→ Task description
Each line containing the string "computer" should be copied out of the entries.
:: Input data ::
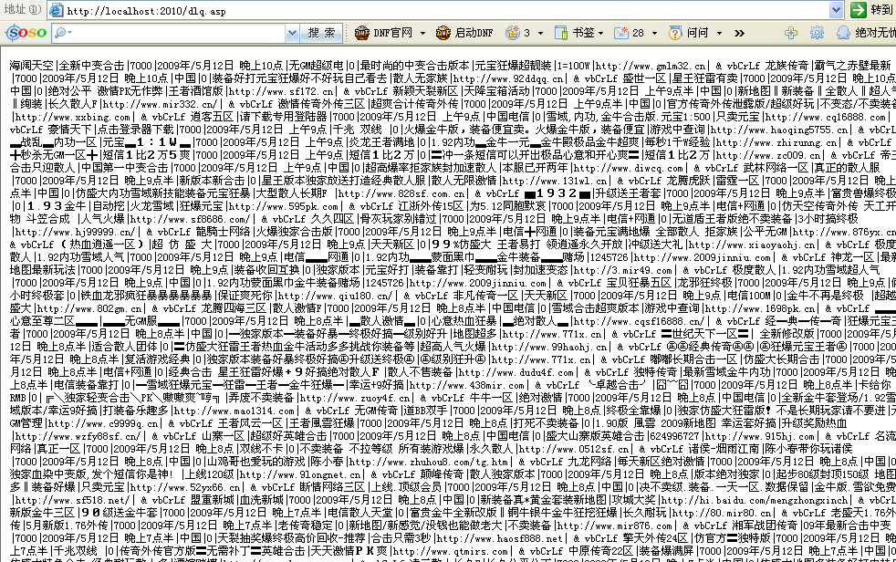The height and width of the screenshot is (562, 896).
Task: Click into the address bar URL field
Action: [438, 10]
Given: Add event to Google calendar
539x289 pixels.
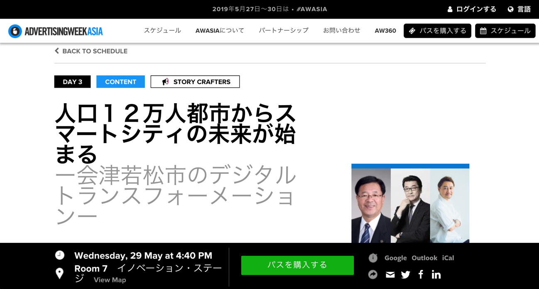Looking at the screenshot, I should (395, 258).
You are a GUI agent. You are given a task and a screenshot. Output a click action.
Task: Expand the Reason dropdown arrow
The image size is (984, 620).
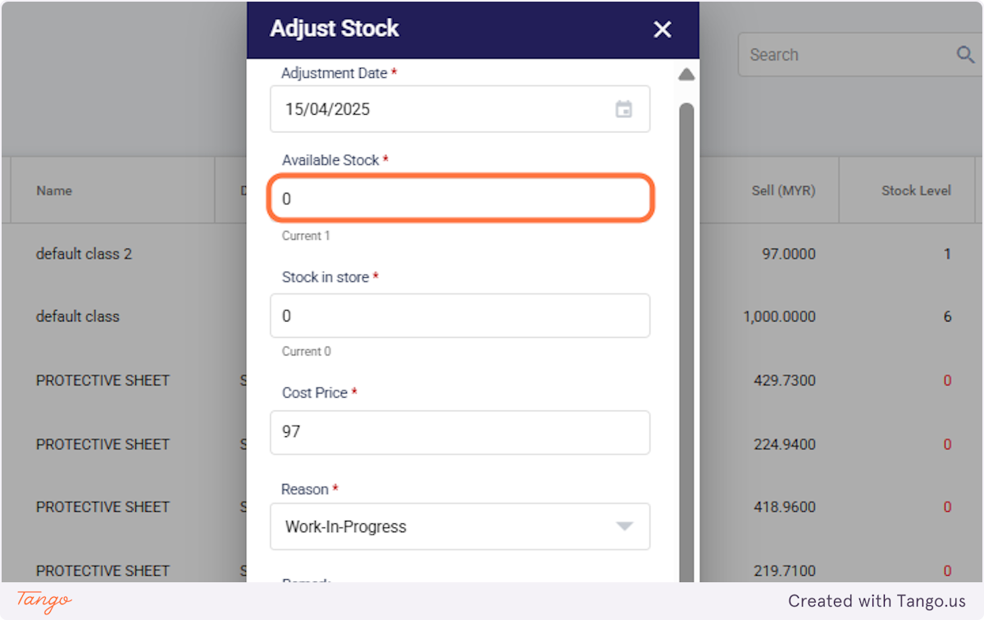coord(625,527)
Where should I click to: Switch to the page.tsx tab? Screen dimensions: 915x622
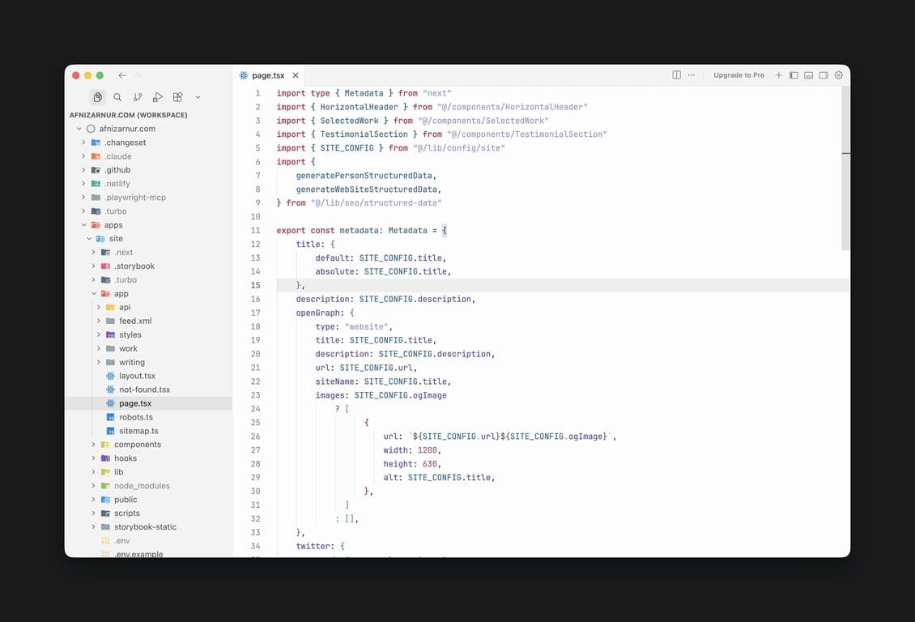point(268,75)
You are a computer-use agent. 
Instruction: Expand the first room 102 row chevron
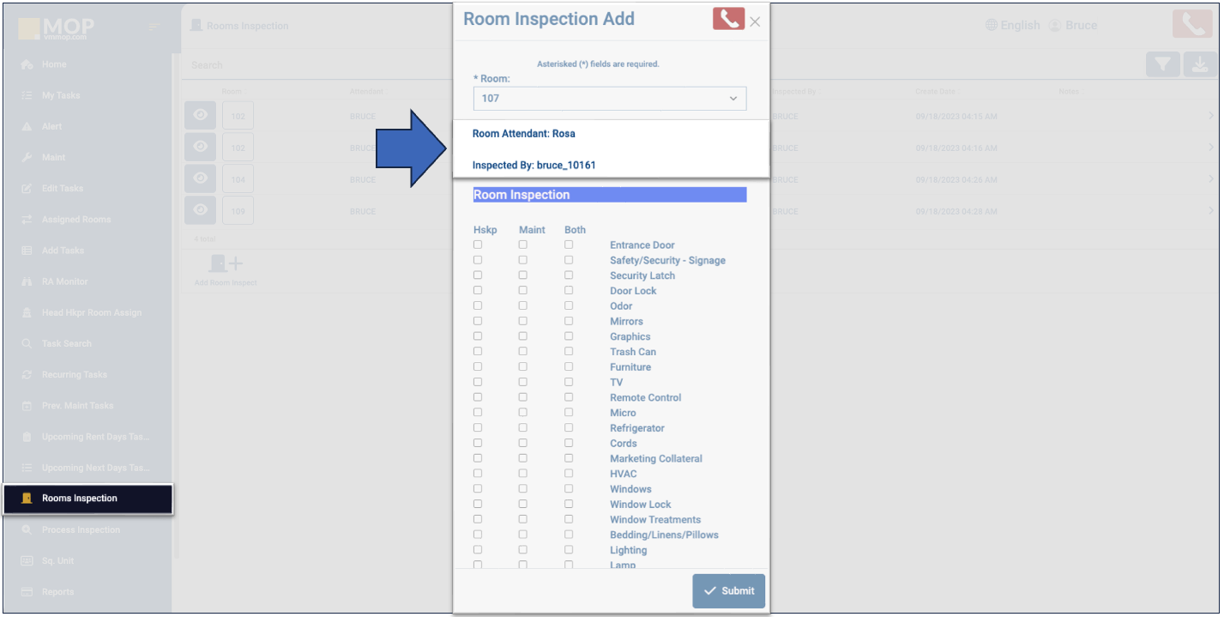pyautogui.click(x=1211, y=117)

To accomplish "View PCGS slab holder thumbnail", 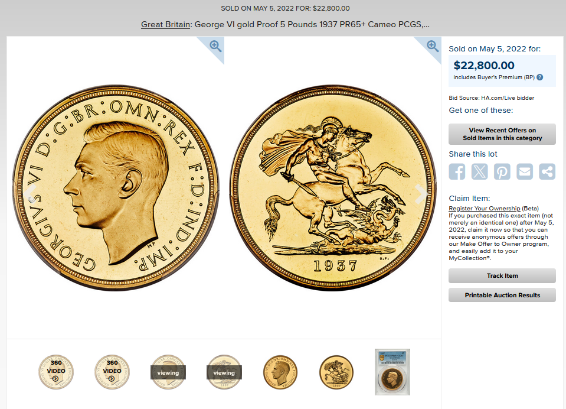I will click(x=392, y=372).
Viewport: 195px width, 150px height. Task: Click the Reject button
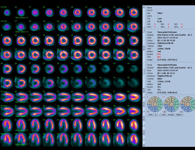pyautogui.click(x=179, y=114)
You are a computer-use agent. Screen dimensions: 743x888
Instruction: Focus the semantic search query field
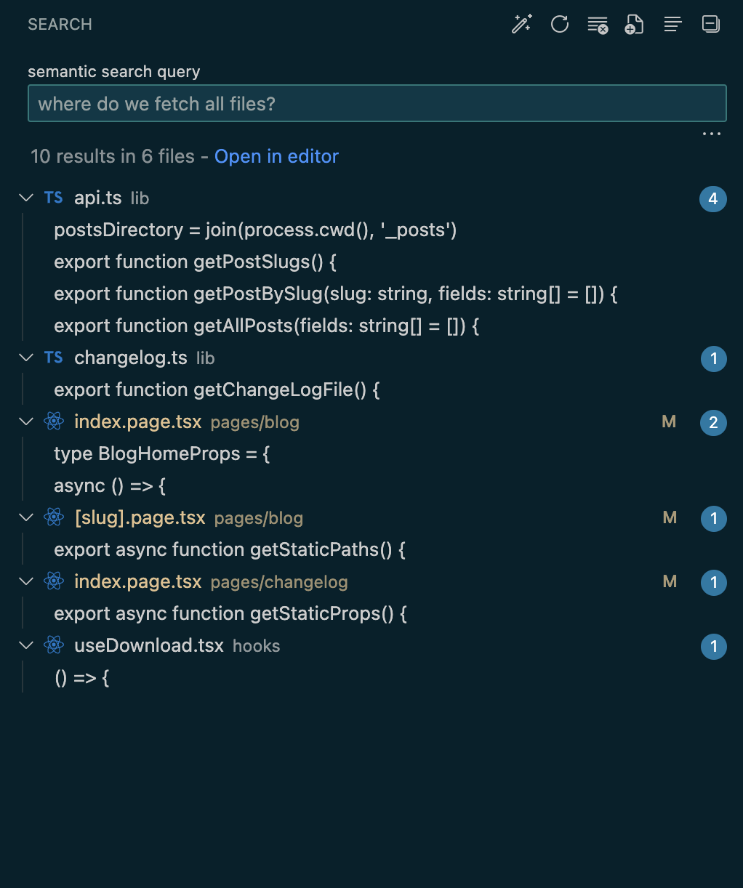click(377, 104)
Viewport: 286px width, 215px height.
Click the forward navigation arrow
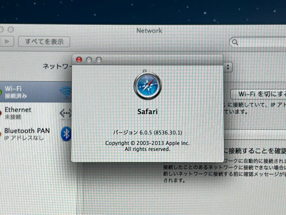pyautogui.click(x=7, y=42)
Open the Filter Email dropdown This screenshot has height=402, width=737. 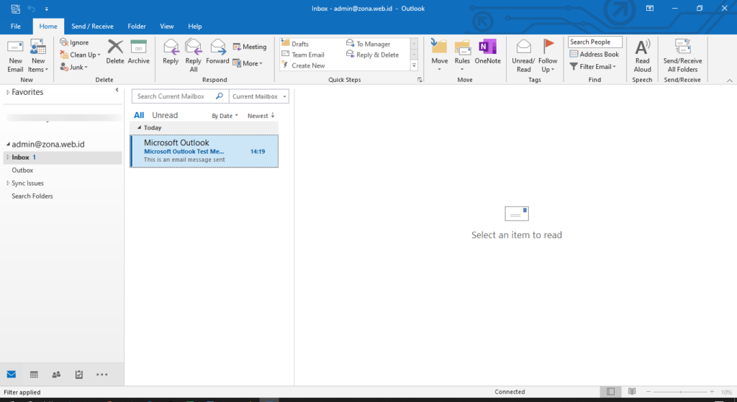click(x=593, y=67)
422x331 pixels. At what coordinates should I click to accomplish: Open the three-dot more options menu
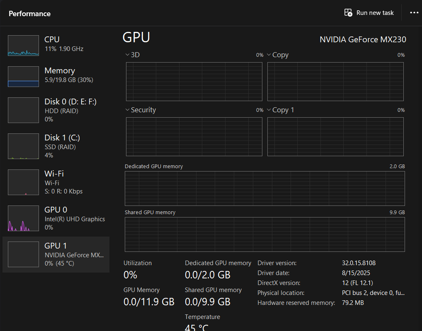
:::
→ Output for this task
You are a computer-use agent. 
You are a computer-use agent. Screen dimensions: 743x888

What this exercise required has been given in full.